Are Evangelicals Fueling Teen Fascination with the Powers of Darkness?
"The horror of Buffy Summers and the fantasy of Harry Potter draw from conservative religious imagery while fans feed on conservative opposition, says the author of From Angels to Aliens."
Lynn Schofield Clark | posted 7/01/2003 12:00AM
As both a longtime youth minister and assistant research professor at the University of Colorado's School of Journalism and Mass Communication, Lynn Schofield Clark is able to present a nuanced look at today's young fans of Buffy the Vampire Slayer and Harry Potter in her new book, From Angels to Aliens: Teenagers, the Media, and the Supernatural (Oxford Univ. Press, 2003). Having interviewed 100 young people and 169 adults, Clark presents a theory of different ways that young people "incorporate, dismiss, play with, reject, and wonder about what they see in the media."
But along with her analysis comes a charge. Clark contends that evangelicals, by warning teens against the allure of the occult and its depiction in the media, end up achieving the opposite—inciting them to experiment with the supernatural. In a recent telephone interview, Christianity Today associate editor Agnieszka Tennant asked Clark about this claim.
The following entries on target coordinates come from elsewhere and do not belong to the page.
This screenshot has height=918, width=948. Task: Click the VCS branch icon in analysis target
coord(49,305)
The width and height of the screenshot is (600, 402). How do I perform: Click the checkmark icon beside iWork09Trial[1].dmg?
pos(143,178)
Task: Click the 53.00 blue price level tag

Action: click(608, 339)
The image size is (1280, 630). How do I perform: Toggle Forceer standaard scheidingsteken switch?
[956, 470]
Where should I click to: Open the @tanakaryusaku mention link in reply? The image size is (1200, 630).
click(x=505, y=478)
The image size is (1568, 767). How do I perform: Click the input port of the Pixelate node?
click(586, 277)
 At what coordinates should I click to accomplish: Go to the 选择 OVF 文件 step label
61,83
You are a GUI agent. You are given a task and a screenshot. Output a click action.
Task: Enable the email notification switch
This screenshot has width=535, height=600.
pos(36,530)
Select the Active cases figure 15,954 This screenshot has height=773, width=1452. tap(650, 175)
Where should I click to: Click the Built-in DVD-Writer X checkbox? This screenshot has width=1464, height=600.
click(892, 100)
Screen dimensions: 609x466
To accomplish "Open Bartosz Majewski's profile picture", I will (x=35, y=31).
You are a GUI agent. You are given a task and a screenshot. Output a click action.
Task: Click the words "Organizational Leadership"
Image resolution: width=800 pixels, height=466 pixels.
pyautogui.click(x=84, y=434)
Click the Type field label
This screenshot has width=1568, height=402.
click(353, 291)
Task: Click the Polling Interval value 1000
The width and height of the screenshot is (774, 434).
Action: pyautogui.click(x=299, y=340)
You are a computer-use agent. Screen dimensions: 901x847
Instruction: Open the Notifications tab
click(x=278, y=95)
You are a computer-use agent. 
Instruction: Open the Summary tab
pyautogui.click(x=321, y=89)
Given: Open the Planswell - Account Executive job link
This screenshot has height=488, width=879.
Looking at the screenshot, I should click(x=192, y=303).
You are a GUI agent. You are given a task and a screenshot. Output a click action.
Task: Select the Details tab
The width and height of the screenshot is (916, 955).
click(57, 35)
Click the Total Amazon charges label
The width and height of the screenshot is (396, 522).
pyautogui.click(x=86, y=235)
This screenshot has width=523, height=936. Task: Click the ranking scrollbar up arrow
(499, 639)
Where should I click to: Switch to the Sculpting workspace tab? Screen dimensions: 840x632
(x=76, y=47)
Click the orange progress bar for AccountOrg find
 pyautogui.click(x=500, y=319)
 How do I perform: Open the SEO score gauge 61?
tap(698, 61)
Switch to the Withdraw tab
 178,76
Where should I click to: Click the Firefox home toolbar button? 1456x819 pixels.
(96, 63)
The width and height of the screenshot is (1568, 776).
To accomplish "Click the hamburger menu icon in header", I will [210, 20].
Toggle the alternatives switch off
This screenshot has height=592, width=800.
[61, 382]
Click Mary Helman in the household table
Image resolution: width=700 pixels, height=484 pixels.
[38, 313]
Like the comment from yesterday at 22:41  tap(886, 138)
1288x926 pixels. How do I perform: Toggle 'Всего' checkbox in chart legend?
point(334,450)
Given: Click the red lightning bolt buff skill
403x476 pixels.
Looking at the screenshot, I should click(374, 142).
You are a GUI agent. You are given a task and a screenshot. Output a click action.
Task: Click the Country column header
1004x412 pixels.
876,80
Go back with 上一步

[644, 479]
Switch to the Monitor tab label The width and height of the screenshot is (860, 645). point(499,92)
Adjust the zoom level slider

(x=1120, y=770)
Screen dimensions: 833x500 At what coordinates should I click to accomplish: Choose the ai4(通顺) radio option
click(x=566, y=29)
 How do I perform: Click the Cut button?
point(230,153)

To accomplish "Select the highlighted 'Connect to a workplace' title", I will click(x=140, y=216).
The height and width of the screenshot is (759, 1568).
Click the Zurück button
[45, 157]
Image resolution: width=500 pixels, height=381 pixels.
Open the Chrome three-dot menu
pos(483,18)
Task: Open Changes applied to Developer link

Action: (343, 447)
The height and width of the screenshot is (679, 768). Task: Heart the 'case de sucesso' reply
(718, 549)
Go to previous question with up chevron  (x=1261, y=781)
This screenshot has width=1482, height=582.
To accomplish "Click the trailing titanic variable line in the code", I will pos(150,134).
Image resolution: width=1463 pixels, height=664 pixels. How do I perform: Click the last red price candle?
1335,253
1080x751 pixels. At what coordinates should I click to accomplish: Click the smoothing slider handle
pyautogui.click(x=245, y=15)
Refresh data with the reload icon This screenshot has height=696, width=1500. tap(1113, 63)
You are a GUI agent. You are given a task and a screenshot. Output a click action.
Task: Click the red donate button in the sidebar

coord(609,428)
You write in your book that teens find it easier to discuss their media interests rather than their own life experiences. What does young people's participation in popular culture tell us about their spirituality?
It tells us that many different myths are competing for young people's attention right now. A lot of people have focused attention on some of the most popular television shows and films, like American Idol, the Survivor series, and Temptation Island because they've gotten a lot of large teenage audiences, as well as some films that feature young people in starring roles that are really all about celebrity and consumption. Those have been called the myths of the Mook and the Midriff. The Mook is the person who is willing to make a fool of himself in front of lots of people to gain fame, and the Midriff is the Britney Spears type person who becomes a sexual object.
As in Jackass and Legally Blonde?
Exactly. But what's interesting to me are the stories that in the fantasy, supernatural, and even the supernatural horror genres, which portray a different picture of teenagers. I'm thinking here of stories like Harry Potter and Buffy the Vampire Slayer. They feature teenagers in central roles who are called by something beyond them to do something bigger than themselves. They do that by joining together with a small group of friends who support their mission.
To me that's a sign that young people are not satisfied with the consumerist myths that they're getting all the time from popular culture. Instead, they're open to spirituality and to other paths that lead them toward deeper meaning in their lives.
When you started the study, you were going to research unchurched teens. But then evangelicalism became a significant part of the picture. Why?
Even when I was trying to construct a study where I was avoiding evangelicalism—because I thought enough studies of evangelicals have already been done—I kept running into it at every turn. Some of the most interesting cases to me were the cases of young people who came from very little religious backgrounds. When I asked them about their beliefs and their experiences with the supernatural, they often used the language common to evangelicals—language such as angels and demons, and how bad behavior is punished. They said we should be on our best behavior because that's something that is honorable to God. I think evangelicalism has defined the way that we think about religion in the U.S.